Personal information
- Full name: Alexander Henry McCallum
- Born: 29 August 1879 New Zealand
- Died: 5 June 1972 (aged 92)

Playing information
- Position: Second-row, Hooker
Club
| Years | Team | Pld | T | G | FG | P |
| 1908 | South Sydney | 2 | 0 | 0 | 0 | 0 |
| 1909 | Western Suburbs | 1 | 0 | 0 | 0 | 0 |
|  | Total | 3 | 0 | 0 | 0 | 0 |
- Source:

= Arthur McCallum =

NZ rugby league footballer

Arthur McCallum was a New Zealand rugby league footballer who played in the 1900s and 1910s. He played for South Sydney and Western Suburbs in the New South Wales Rugby League (NSWRL) competition. McCallum was a foundation player for South Sydney.

==Playing career==
McCallum made his first grade debut for South Sydney against Glebe in the 1908 semi final which Souths won 16–3 at Wentworth Park.
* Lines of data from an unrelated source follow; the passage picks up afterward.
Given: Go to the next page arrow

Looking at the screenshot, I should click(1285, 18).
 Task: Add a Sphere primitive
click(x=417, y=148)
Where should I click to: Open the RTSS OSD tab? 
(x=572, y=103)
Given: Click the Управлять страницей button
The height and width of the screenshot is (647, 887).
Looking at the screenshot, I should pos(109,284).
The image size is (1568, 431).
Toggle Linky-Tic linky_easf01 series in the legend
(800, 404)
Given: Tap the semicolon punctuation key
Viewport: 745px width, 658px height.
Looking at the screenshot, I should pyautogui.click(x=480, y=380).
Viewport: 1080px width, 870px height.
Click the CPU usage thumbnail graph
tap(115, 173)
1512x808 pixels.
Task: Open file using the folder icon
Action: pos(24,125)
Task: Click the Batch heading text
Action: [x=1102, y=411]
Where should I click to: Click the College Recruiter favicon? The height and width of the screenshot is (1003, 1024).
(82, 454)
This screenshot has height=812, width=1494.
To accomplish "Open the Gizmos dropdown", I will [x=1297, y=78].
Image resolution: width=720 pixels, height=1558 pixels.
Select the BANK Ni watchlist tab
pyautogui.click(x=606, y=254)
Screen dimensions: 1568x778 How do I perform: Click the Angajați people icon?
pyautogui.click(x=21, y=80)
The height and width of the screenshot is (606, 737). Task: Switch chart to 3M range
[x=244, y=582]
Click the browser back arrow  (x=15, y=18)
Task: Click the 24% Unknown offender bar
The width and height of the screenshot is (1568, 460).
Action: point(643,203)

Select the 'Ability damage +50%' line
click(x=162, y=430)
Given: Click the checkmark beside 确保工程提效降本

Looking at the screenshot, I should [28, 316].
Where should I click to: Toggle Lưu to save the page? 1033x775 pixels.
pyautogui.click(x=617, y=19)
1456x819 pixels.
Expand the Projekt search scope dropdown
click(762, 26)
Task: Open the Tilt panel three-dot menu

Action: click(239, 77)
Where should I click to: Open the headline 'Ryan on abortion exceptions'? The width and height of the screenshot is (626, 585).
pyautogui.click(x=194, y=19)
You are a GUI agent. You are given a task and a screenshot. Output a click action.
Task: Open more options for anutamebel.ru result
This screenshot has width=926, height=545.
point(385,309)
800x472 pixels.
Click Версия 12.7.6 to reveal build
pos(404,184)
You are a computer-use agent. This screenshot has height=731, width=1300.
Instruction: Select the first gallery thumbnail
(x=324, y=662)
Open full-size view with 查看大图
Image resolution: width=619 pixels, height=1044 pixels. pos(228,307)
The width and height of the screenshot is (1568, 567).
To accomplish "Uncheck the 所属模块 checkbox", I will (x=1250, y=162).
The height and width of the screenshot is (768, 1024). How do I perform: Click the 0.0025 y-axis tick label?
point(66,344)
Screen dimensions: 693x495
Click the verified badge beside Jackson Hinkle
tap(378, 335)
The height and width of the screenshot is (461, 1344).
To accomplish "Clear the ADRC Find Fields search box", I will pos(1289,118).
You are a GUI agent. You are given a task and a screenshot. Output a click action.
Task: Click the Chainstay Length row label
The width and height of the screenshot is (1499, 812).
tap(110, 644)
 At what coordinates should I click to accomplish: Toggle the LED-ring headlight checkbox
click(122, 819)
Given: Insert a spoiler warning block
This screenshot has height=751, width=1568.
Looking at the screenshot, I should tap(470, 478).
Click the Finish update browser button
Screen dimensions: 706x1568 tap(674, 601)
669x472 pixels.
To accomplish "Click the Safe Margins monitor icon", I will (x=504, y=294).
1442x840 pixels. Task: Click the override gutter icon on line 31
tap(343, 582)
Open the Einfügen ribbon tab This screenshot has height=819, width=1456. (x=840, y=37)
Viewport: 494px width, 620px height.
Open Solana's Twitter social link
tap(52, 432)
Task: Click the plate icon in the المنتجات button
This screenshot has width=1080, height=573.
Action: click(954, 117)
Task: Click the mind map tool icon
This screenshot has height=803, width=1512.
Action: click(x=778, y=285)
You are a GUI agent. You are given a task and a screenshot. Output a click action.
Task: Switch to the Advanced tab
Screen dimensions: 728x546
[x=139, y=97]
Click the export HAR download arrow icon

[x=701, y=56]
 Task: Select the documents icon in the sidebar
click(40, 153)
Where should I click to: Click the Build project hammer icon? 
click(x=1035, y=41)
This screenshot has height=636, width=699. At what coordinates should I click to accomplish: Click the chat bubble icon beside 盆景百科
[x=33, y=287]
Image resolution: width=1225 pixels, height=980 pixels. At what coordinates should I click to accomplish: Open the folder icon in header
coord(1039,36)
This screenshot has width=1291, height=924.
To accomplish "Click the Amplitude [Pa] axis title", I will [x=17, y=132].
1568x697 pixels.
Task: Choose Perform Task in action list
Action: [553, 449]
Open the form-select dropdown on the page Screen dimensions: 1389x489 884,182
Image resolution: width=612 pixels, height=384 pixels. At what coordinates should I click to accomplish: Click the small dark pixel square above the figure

Souths went on to reach the first NSWRL grand final against rivals Eastern Suburbs. McCallum played in the match as Souths claimed their first premiership winning 14–12 at the Royal Agricultural Society Grounds in front of 4000 spectators.

In 1909, McCallum joined Western Suburbs and played one game for the club, a 7–3 victory over North Sydney in Round 8 1909. McCallum then rejoined South Sydney midway through the 1909 season but only managed to play reserve grade for the club before retiring at the end of 1910.